Though he wasn’t there, my grampa remembered that. It was horrible though it sounds kind of funny.
It is true that people say they can still get a whiff of molasses on Commercial Street and Atlantic Ave.
More from Wiki:
The collapse unleashed an immense wave of molasses between 8 and 15 ft (2.5 to 4.5 m) high, moving at 35 mph (56 km/h) and exerting a pressure of 2 ton/ft² (200 kPa). The molasses wave was of sufficient force to break the girders of the adjacent Boston Elevated Railway’s Atlantic Avenue structure and lift a train off the tracks. Nearby, buildings were swept off their foundations and crushed. Several blocks were flooded to a depth of 2 to 3 feet. As described by author Stephen Puleo,
Molasses, waist deep, covered the street and swirled and bubbled about the wreckage. Here and there struggled a form whether it was animal or human being was impossible to tell. Only an upheaval, a thrashing about in the sticky mass, showed where any life was... Horses died like so many flies on sticky fly-paper. The more they struggled, the deeper in the mess they were ensnared. Human beings men and women suffered likewise.

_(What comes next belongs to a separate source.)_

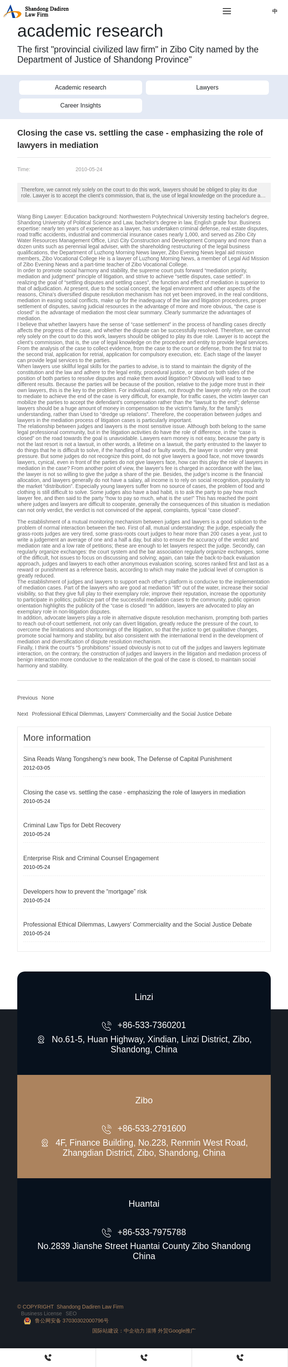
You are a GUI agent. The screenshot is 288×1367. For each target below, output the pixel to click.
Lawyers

The Boston Globe reported that people “were picked up by a rush of air and hurled many feet.” Others had debris hurled at them from the rush of sweet-smelling air. A truck was picked up and hurled into Boston Harbor. Approximately 150 were injured; 21 people and several horses were killed some were crushed and drowned by the molasses. The wounded included people, horses, and dogs; coughing fits became one of the most common ailments after the initial blast.
Thanks for the additional info, LadyJ.
From what I read, it sounds absolutely horrible. It sounds like a punch line should follow Molasses Disaster. I had never heard of this until Fewz mentioned it.